Three-and-a-half-year-old Aditya (name changed on request) heard for the first time after getting a cochlear implant at the All India Institute of Medical Sciences (AIIMS) two weeks ago.
The Australian-made device, Nucleus 5, provides clear hearing by processing information in milliseconds and filtering out background noise.
Patients needing an implant will now benefit from this device — costing Rs 9.94 lakh — provided free at AIIMS for government employees.
“It is thinner and tougher than previous models of cochlear implants. The response time is faster and a person can hear clearly at busy places such as markets, railway station etc,” said Dr Rakesh Kumar, associate professor, ENT, who led the team of surgeons along with Dr Kapil Sikka.
The implant design enables Aditya to distinguish between frequencies, such as a telephone ring, and music. “In earlier devices, distinguishing various frequencies was a little difficult. A person would not be able to tell from the noise whether it was a telephone or music system clearly,” said Dr Kumar.
The system is water resistant with an extremely user-friendly remote controlled processor.
“The light and small design means it is not inconvenient for people, especially children who have thin skin and bones. Earlier, the skin would also get eroded due to its weight,” said Dr Kumar.
Once his wound is fully healed in another two weeks, Aditya’s implant will be switched on, but he will need speech therapy for another three to five years before he can finally speak clearly.
------------------------------
Print the portion of the cochlear implant article from "The Australian-made device, Nucleus" up to and including "Dr Kapil Sikka.", word for word.
------------------------------
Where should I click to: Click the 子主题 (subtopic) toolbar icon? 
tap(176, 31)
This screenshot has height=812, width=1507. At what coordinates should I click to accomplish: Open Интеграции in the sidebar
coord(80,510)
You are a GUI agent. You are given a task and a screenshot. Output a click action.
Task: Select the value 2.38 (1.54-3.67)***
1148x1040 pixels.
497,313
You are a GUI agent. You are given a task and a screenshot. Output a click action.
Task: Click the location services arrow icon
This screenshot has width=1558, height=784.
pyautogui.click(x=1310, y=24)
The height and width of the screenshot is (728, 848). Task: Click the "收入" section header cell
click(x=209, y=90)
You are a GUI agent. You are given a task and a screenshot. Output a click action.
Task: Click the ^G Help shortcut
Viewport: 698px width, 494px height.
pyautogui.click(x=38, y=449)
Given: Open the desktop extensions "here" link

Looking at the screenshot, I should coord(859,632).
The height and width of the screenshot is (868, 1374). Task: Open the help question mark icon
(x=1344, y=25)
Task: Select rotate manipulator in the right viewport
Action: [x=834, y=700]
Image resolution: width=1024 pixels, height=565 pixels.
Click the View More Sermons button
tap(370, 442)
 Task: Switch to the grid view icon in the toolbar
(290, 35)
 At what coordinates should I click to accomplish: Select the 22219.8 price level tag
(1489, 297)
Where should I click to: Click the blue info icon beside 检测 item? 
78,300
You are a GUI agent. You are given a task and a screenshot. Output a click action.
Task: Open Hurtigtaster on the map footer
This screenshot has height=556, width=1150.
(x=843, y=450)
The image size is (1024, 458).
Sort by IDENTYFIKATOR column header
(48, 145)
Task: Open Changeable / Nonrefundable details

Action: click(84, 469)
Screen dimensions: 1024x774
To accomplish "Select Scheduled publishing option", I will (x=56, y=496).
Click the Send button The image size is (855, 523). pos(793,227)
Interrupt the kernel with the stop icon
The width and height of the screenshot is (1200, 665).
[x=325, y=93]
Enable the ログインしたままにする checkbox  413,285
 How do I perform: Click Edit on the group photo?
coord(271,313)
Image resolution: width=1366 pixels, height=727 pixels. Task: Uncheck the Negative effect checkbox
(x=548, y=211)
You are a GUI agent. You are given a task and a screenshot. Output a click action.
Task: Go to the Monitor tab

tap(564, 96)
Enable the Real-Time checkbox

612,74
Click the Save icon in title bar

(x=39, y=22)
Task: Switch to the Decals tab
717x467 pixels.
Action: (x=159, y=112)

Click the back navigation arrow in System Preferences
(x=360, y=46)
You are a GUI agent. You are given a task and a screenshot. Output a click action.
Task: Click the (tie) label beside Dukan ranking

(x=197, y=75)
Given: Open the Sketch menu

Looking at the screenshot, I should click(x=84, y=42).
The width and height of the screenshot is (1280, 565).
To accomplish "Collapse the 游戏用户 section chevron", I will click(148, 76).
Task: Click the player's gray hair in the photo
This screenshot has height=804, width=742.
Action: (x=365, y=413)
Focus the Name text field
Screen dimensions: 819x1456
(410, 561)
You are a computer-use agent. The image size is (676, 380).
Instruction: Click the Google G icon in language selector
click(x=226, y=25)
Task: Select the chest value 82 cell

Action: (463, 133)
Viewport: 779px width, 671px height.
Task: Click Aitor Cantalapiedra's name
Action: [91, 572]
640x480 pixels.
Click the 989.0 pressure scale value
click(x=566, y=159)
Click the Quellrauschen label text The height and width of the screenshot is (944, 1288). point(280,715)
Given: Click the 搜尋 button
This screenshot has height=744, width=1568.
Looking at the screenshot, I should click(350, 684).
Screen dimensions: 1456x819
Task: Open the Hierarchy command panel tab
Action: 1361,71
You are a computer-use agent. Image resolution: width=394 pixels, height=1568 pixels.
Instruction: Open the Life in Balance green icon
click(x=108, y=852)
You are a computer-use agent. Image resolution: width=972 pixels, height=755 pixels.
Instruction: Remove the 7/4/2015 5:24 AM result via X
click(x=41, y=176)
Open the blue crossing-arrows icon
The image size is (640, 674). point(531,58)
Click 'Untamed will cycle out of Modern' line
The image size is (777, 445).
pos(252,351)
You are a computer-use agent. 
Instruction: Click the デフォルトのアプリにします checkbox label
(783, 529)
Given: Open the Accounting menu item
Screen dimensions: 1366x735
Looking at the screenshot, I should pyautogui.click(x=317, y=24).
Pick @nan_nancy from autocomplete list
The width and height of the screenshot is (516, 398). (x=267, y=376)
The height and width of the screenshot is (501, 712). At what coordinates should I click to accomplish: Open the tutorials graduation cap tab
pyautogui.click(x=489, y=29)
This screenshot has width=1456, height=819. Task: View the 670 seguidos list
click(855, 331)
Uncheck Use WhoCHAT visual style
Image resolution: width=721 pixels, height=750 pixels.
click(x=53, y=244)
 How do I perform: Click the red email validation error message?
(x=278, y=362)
------------------------------
## RESPONSE TO THE EXERCISE
The Australian-made device, Nucleus 5, provides clear hearing by processing information in milliseconds and filtering out background noise.
Patients needing an implant will now benefit from this device — costing Rs 9.94 lakh — provided free at AIIMS for government employees.
“It is thinner and tougher than previous models of cochlear implants. The response time is faster and a person can hear clearly at busy places such as markets, railway station etc,” said Dr Rakesh Kumar, associate professor, ENT, who led the team of surgeons along with Dr Kapil Sikka.